Damit habe ich auch gesagt, dass die Welt mit Jesus nicht sogleich zu einem mehr gerechten Ort wird. Denkt nur an die Erzählung, die auch zu Weihnachten gehört – und die in diesem Jahr in dem neuen Netflix-Film von Maria, der Mutter Jesu, aktualisiert wurde. Der Film heißt einfach „Mary“. Aber hier wird uns erzählt, wie König Herodes Jesus nachstellte. Er lässt alle Kinder männlichen Geschlechts umbringen, weil er gehört hat, dass ein König geboren ist. Und ein Diktator duldet bekanntlich nie Konkurrenz, und schon gar nicht geistlichen Widerspruch. Denn Jesus wurde auch geboren für die physisch Armen und Verlorenen, was wir gerade sehen in der Fortsetzung der Weihnachtsgeschichte im Matthäusevangelium.

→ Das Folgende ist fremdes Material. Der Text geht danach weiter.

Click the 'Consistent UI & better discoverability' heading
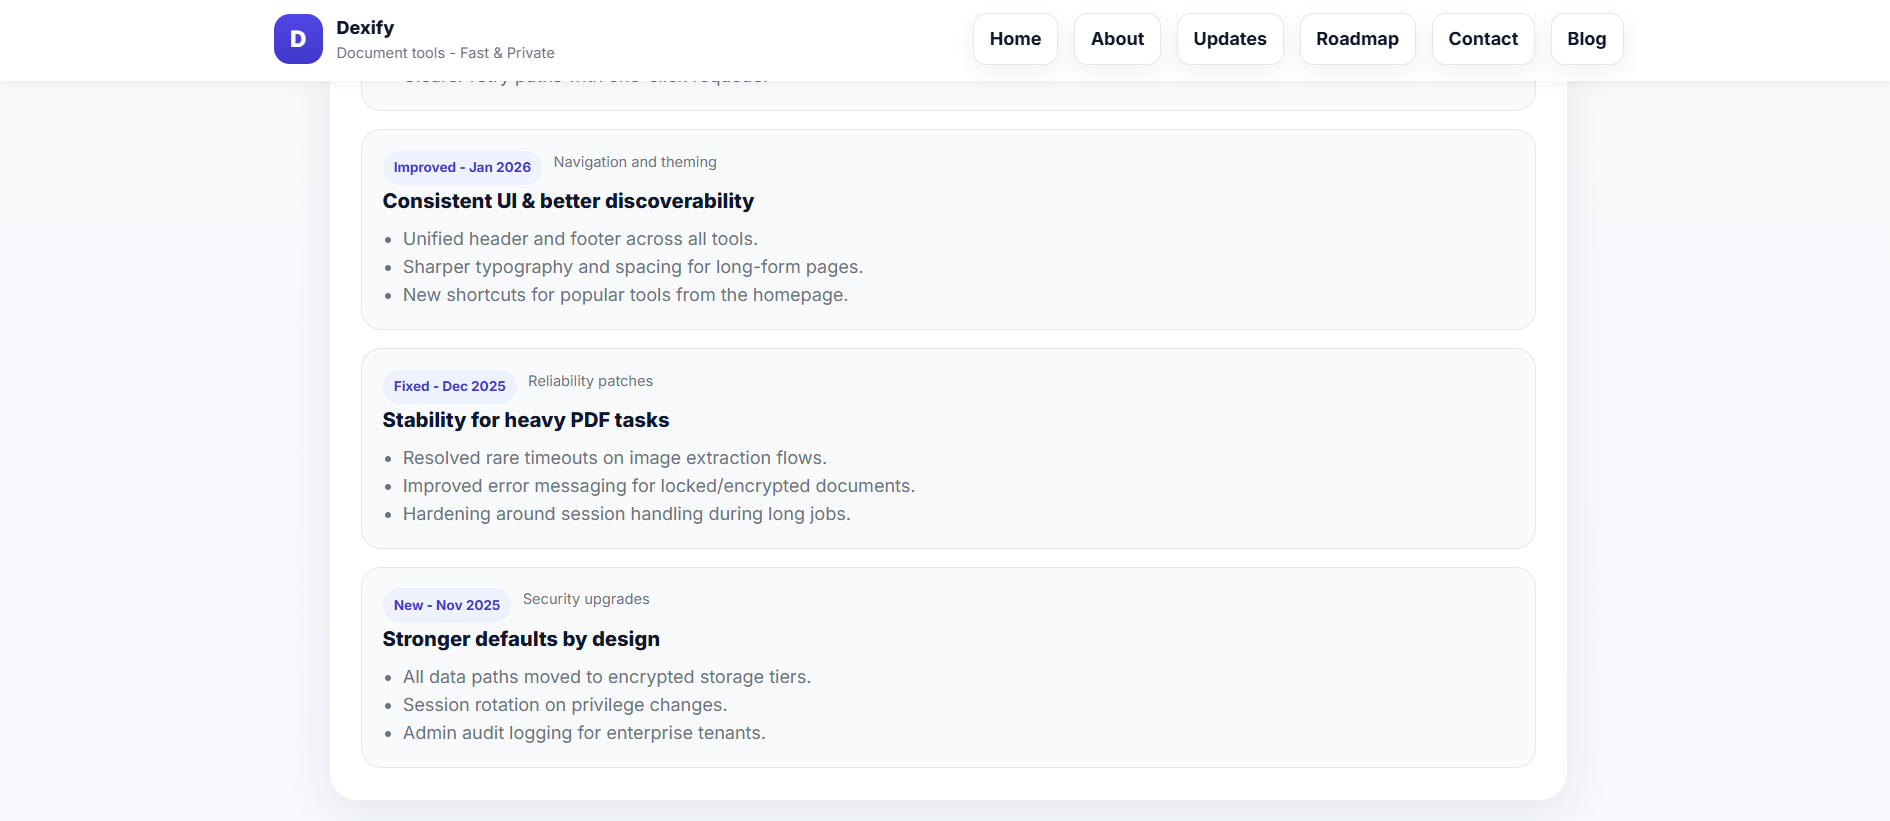(568, 201)
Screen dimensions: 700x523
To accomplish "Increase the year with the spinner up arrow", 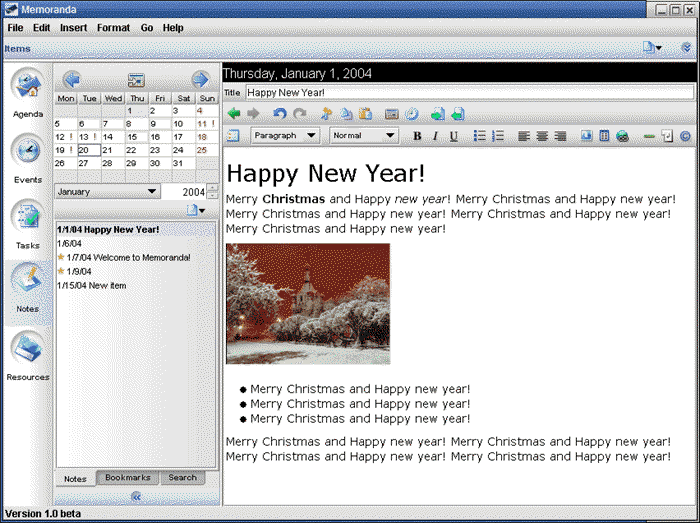I will tap(213, 188).

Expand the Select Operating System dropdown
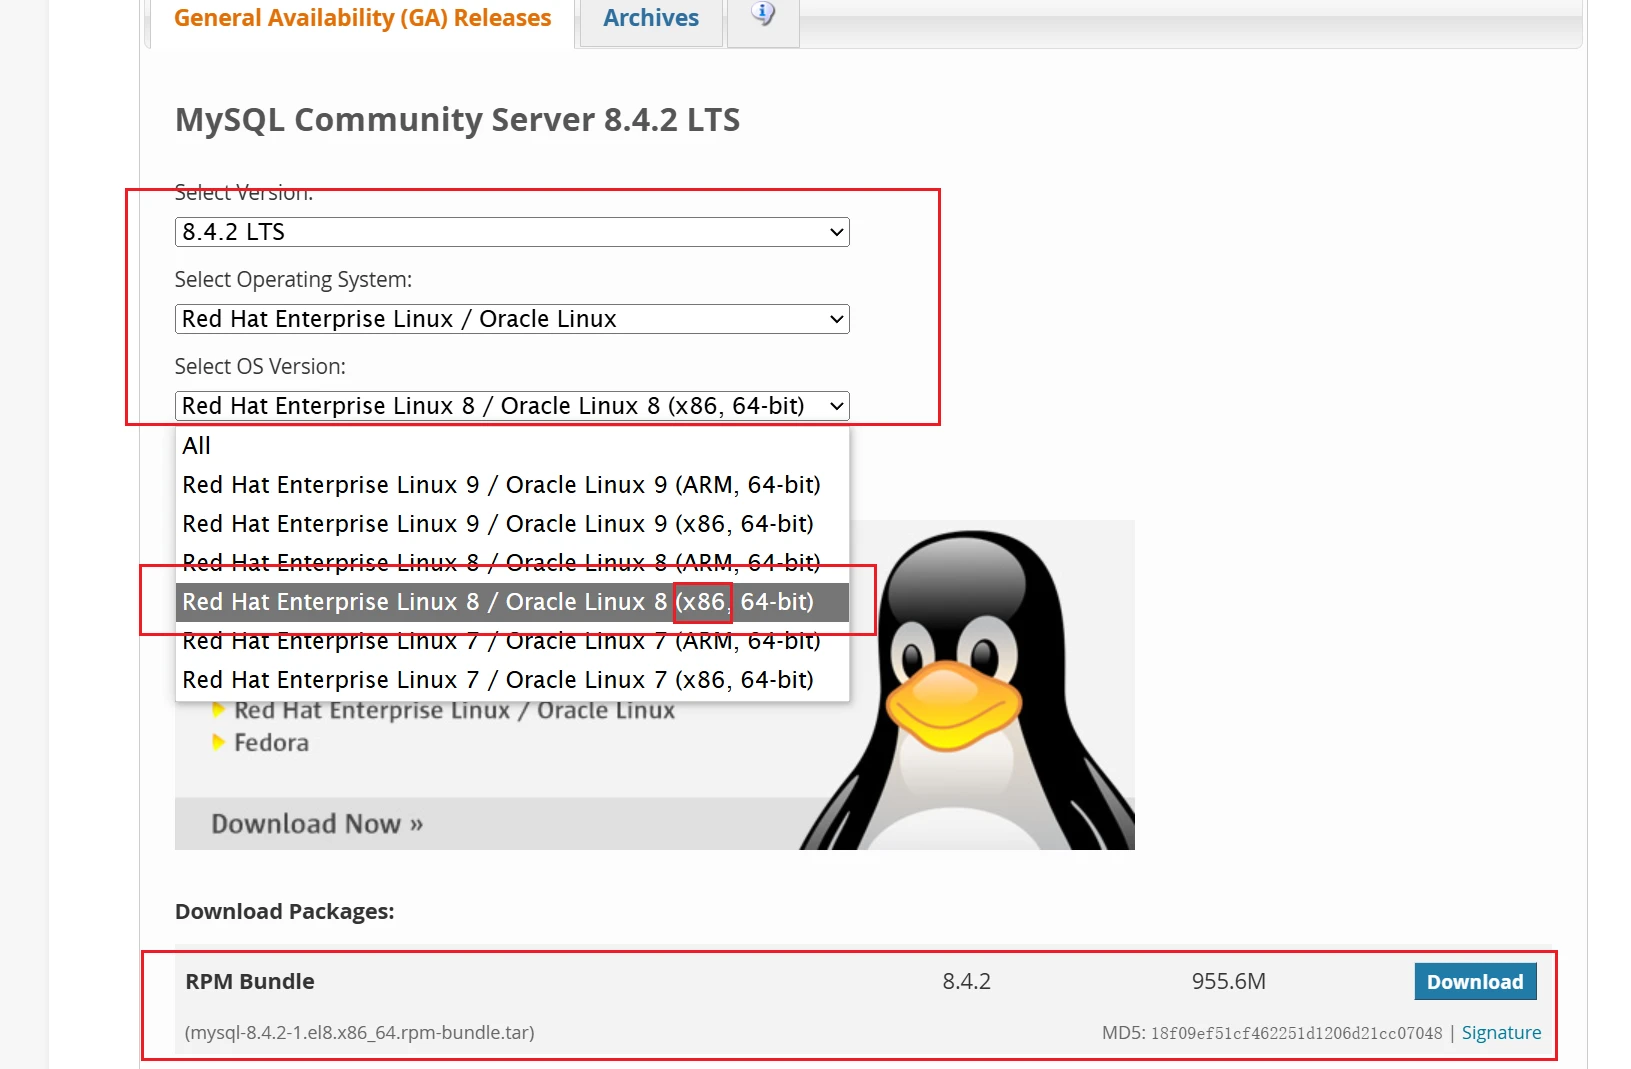click(511, 319)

Søren Kierkegaard macht darauf aufmerksam. In seiner Bibel notiert er gerade zum Bericht über den Kindermord von Bethlehem, den Herodes nach der Geburt Jesu befiehlt, dass dies das „Gegenstück zum Gesang der Engel“ ist, wo sie singen: „Wir verkündigen euch große Freude“. Der Heiland der Welt wird auch „mit Schmerzen und Schreien“ geboren. Und darin hatte Kierkegaard ja ganz Recht: Jesus wurde geboren in Schmerzen von einer Frau in einer Welt, die uns Menschen immer schmerzt.

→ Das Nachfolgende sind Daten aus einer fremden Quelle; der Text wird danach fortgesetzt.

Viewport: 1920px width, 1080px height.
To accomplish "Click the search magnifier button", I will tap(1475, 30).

Deshalb hat Weihnachten nie nur den Klang von Engeln. Es genügt nicht zu sagen, dass mit der Geburt Jesu eine große Freude zu allen Menschen, reich und arm, gekommen ist. Weinachten ist nicht nur Gemütlichkeit, es ist auch Leid, Schmerz und Enttäuschung.  Wenn man die ganze Erzählung von Advent bis Weihnachten mitnimmt: Die Adventszeit, wo Johannes im Gefängnis und am Messias zweifelt, Maria, die heimlich mit Schmerzen in einem Stall ein Kind gebiert, der zweite Weihnachtstag, Sankt Stephans Tag, wo Stephanus als einer der ersten Christen gesteinigt wird wegen seines Glaubens an das Christus-Kind. Simeon, der blinde Prophet, der erst alt und gebrechlich heute den Messias sehen darf. An dem Tag, wo wir nach der zweiten Reihe der Lesungen von der Menschenjagd des Herodes auf die unschuldigen männlichen Kinder in Bethlehem hören. Kinder, die getötet werden aus Angst vor dem Verlust der Macht.

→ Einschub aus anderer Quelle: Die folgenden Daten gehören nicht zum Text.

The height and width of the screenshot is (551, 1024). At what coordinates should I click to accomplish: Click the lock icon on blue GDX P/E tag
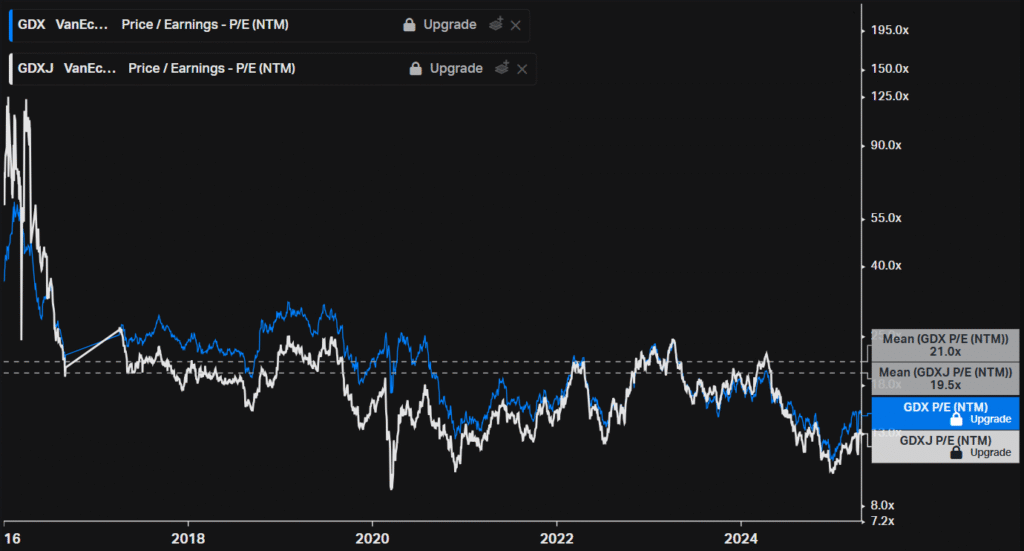[956, 420]
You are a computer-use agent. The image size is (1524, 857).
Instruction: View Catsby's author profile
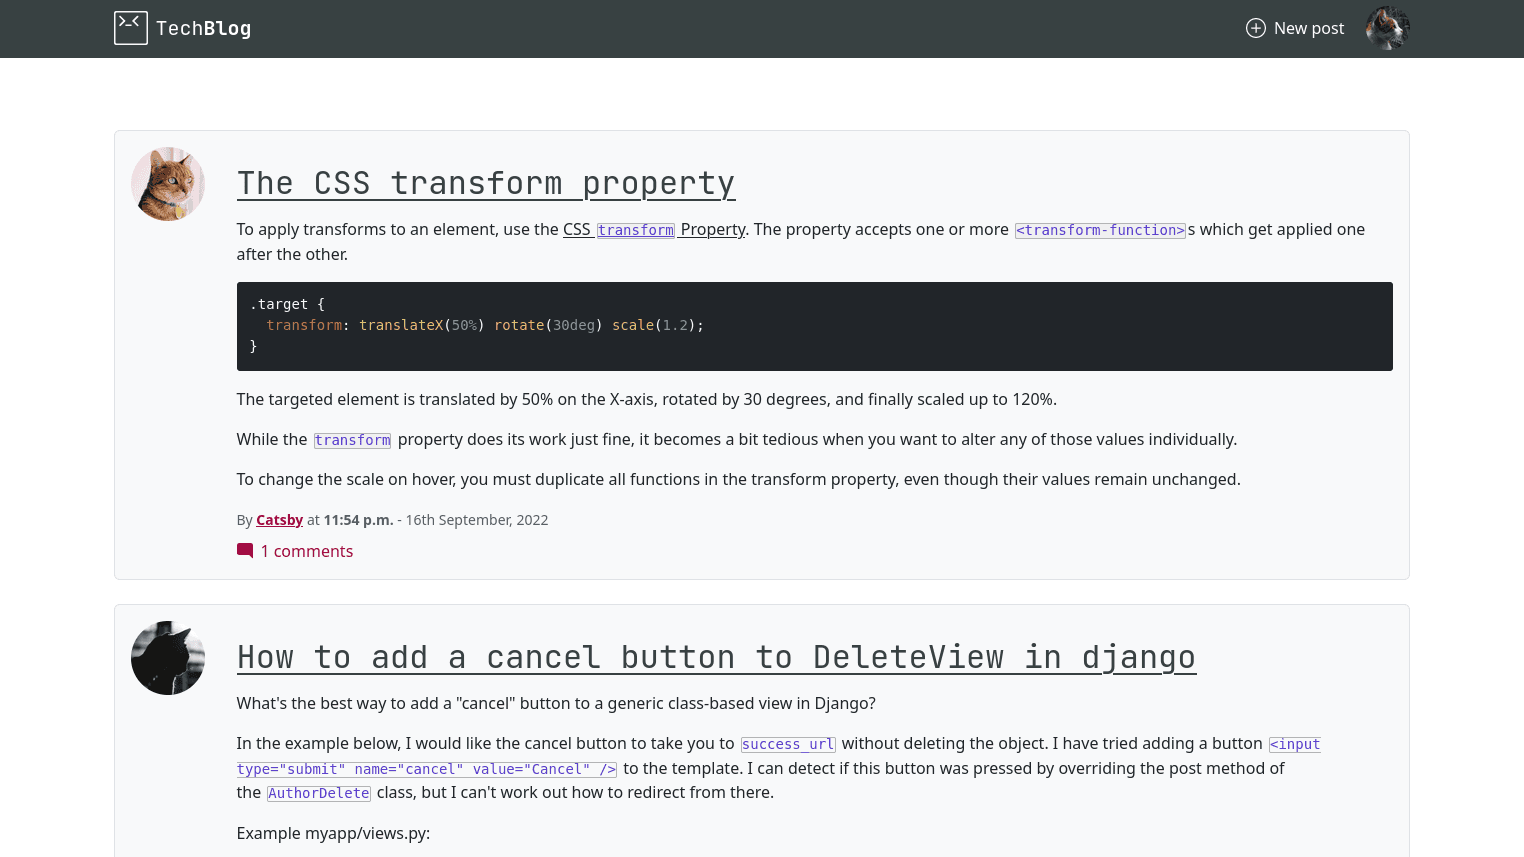(279, 519)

Das war es wohl auch, was Kierkegaard als Wahrheit notierte: Der Heiland der Welt wird in Schmerzen und Schreien geboren.  Denn das Einzige, was wir eigentlich in dieser Geschichte hören, ist das Leid der Mütter über ihre Kinder. Es macht Sinn, dass die Mütter wie im Rama des Alten Testaments geschrien haben; untröstlich haben sie geweint: „Rahel beweinte ihre Kinder und wollte sich nicht trösten lassen, denn es war aus mit ihnen“, wie das steht mit einem Zitat aus dem Alten Testament im Bricht über den Kindermord.

Im Rest ihres Lebens werden die Mütter um die Gräber ihrer Kinder kreisen. Und auch wenn etwas besonders Lebensbejahendes darin liegt, dass wir einander so sehr lieben, dass wir untröstlich sind, wenn wir einen Verlust erleiden, weil wir die Liebe nicht verleugnen wollen, um der Trauer zu entfliehen, so meldet sich da immer die Frage: Was sollen wir dem sagen, der trauert? Und was sollen wir einer Mutter sagen, die ihr Kind verloren hat? Was wagen wir überhaupt zu sagen? Welchen Trost können wir geben? Warum mussten die Kinder sterben, während Jesus leben durfte?

Eine Pastorin, die ihren Sohn verlor, erzählte, dass ein großer Trost darin lag, im Untröstlichen akzeptiert zu werden, dass andere nicht von ihr forderten, weiter zu kommen. Eine ältere Frau, die selbst ihr Kind vor vielen Jahren verloren hatte, kam zu ihr und sagt: „Die zehn ersten Jahre sind die schlimmsten, aber es vergeht kein einziger Tag, ohne dass ich an meinen Sohn denke“. Die Trauer verschwindet nicht einfach, sie verändert vielleicht nur ihren Ausdruck.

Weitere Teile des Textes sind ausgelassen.